Beyries

Photo: Fany Ducharme

On dit souvent qu’en 2017, les compositeurs font face à un défi de taille parce que tout aurait déjà été dit, particulièrement en musique folk. Réinventer la roue serait quasi impossible. Quinze ans de journalisme musique tendent à confirmer l’hypothèse. Avec le temps, le critique de disque finit même par abandonner sa quête d’originalité au profit d’une recherche d’authenticité. C’est en montrant ce qu’il a dans le ventre que l’artiste se distingue. Ça passe autant par les sons que par la dynamique de jeu, l’énergie et la sensibilité. Lorsque les éléments sont réunis, même l’oreille la plus critique aura l’impression de découvrir quelque chose de neuf.

Dans le lecteur depuis une minute et 34 secondes à peine, le premier disque de Beyries lancé en février 2017 touche la cible. Jusqu’à ce moment sombre et fragile, la première pièce de l’album, Alone, déploie alors ses ailes dans une montée mélodique à donner la chair de poule. Comme si un rayon de lumière venait de transpercer la mélancolie, donnant une tout autre dimension au piano, à la guitare et la voix d’Amélie Beyries. Devant l’adversité qui abreuve ses chansons, l’auteure-compositrice-interprète répond avec une résilience et une force de caractère toutes personnelles, poignantes.

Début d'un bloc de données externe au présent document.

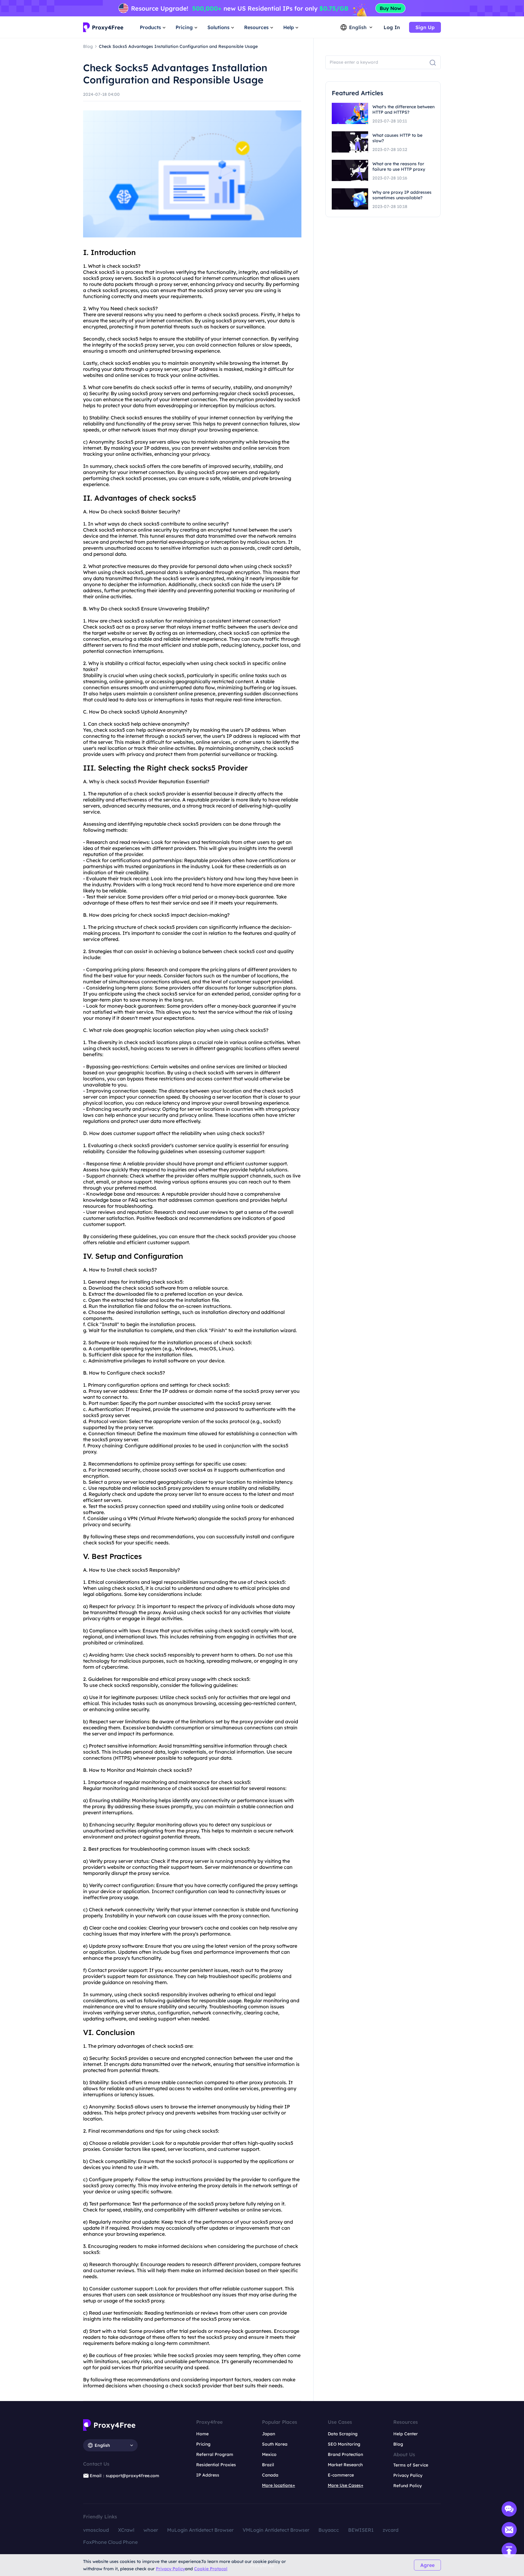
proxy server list (182, 1494)
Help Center (405, 2434)
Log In (392, 27)
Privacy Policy (170, 2568)
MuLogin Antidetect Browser (200, 2530)
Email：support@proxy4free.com (124, 2475)
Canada (270, 2475)
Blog (398, 2444)
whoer (150, 2530)
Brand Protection (345, 2454)
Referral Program (214, 2454)
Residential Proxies (216, 2464)
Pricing (203, 2444)
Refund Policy (407, 2485)
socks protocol (232, 1421)
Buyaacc (328, 2530)
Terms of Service (410, 2465)
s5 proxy (104, 278)
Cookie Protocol (210, 2568)
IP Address (207, 2475)
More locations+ (278, 2485)
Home (202, 2434)
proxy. (90, 1452)
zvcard (390, 2530)
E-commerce (341, 2475)
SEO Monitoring (344, 2444)
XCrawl (126, 2530)
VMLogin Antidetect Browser (276, 2530)
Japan (268, 2434)
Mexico (269, 2454)
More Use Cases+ (345, 2485)
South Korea (274, 2444)
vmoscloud (96, 2530)
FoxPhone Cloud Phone (110, 2542)
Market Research (345, 2464)
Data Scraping (343, 2434)
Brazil (268, 2464)
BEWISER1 (361, 2530)
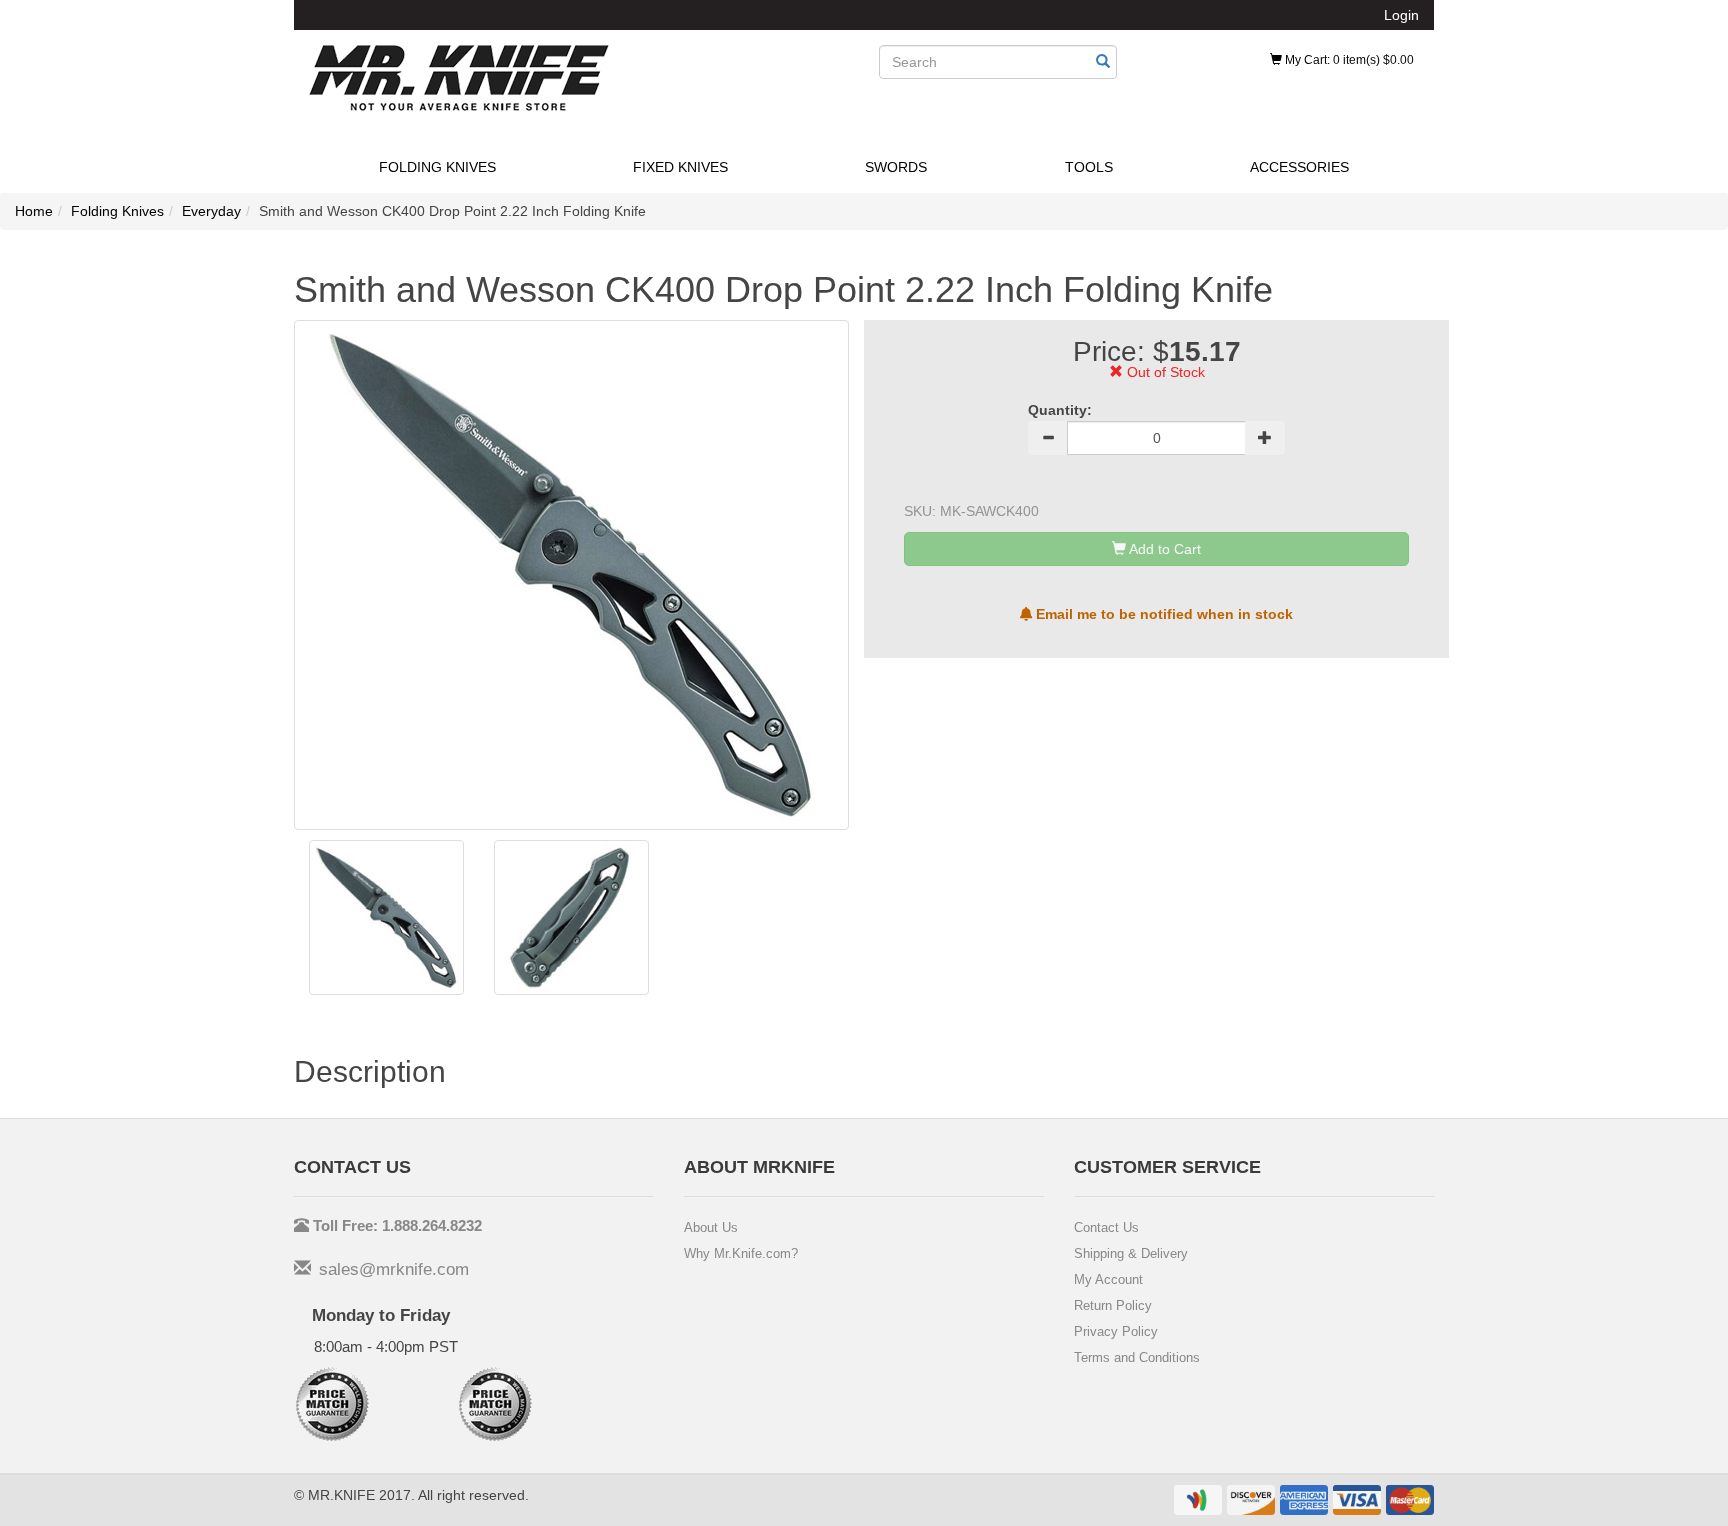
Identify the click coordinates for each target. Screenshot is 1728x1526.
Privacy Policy (1116, 1331)
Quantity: (1060, 410)
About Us (711, 1227)
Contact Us (1106, 1227)
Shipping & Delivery (1131, 1253)
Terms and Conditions (1137, 1357)
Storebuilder (459, 78)
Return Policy (1113, 1305)
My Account (1108, 1279)
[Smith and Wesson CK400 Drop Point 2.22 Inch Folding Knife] (386, 917)
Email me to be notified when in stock (1162, 614)
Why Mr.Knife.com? (741, 1253)
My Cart (1348, 60)
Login (1401, 15)
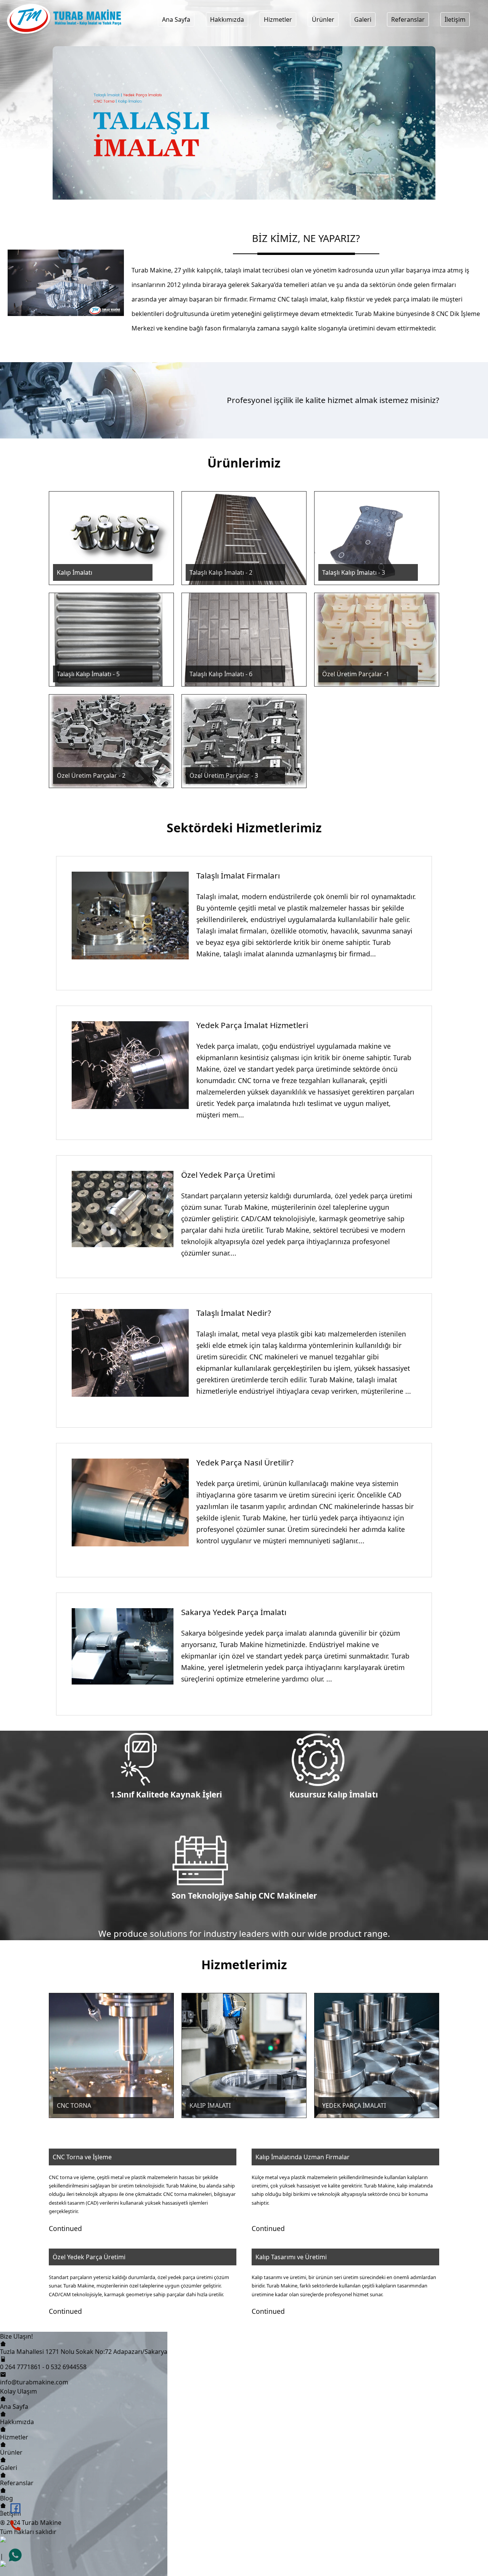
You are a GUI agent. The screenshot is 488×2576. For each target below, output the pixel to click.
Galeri (362, 19)
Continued (65, 2228)
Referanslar (408, 19)
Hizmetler (278, 19)
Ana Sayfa (176, 19)
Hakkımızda (227, 19)
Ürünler (323, 19)
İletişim (455, 19)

Puis l’information arrive telle une clé du casse-tête. La musicienne de 38 ans a fait mille et un métiers avant d’avoir le courage de partager ses chansons. Seul un cancer du sein sévère, avec récidive, a changé la donne, poussant la musicienne dans ses derniers retranchements d’où elle émergea avec sous le bras le magnifique Landing, un album cathartique.

« Je lâche prise sur ce que je ne contrôle pas. Je suis beaucoup moins dure avec les autres et avec moi-même. »

« Les médias ont abondamment parlé du fait que j’avais eu le cancer, que je ne l’avais pas eu facile.  Mais des gens qui souffrent, il y en a partout. Ça peut être la maladie, la mort, un divorce, une dépression… Pour moi, la question la plus importante demeure : que feras-tu de ta souffrance ? Mon album est un processus de l’après, une croissance post-traumatique. »

Beyries l’avoue sans filtre, il n’y a pas que sa profession qui a changé après l’annonce du diagnostic. « Je vais aujourd’hui dans des zones où je ne serais jamais allée avant la maladie. Ma vision de l’échec a complètement changé. Je lâche prise sur ce que je ne contrôle pas. Je suis beaucoup moins dure avec les autres et avec moi-même. J’accueille les mauvaises nouvelles et les imprévus de manière beaucoup plus zen. Par contre, je me rends compte que j’ai beaucoup moins de patience avec les gens qui passent toujours leur temps à chialer contre les mêmes maudites affaires. À un certain moment, il faut arrêter de se victimiser, ça donne rien et ça nous empêche d’avancer. »

En transformant sa souffrance en sagesse, Beyries débarque dans le milieu de la musique avec un bagage dont rêverait un jeune de 20 ans. « Débuter une carrière musicale avec un peu plus d’expérience de vie te permet de mieux voir la marde venir. Quand je me retrouve en concert vitrine à Paris, Londres ou New York et que presque personne n’écoute dans la salle parce que c’est bar open depuis deux heures, j’arrive à rester concentrer et à me dire que j’ai besoin d’une seule personne attentive pour que ça vaille la peine. À mon âge, tu deviens plus analytique. Tu apprends à ne pas te prendre au sérieux. C’est plus facile de se poser les bonnes questions et de se rappeler pourquoi on fait ça. »

La maturité n’a toutefois pas empêché Beyries de vivre ses premiers pas de musicienne envahie par un sentiment d’imposteur. « J’ai un sentiment d’étrangeté, mais de grand bonheur en même temps. Ça m’a pris la reconnaissance de gens qualifiés (dont Alex McMahon qui a réalisé Landing et Louis-Jean Cormier qui y chante une pièce en duo avec Beyries, J’aurai cent ans, finaliste au Prix de la chanson SOCAN 2017) pour que je commence à croire que j’avais ma place. Depuis la sortie du disque, je n’ai reçu aucun commentaire négatif. Au fond, je pense que peu importe ton âge, si tu arrives avec une proposition personnelle, tu pourras faire ta place. »

La musique folk a beau afficher plusieurs décennies au compteur, tout reste encore à faire pour l’artiste qui mettra ses tripes sur la table. Landing le prouve à chaque tour dans le lecteur.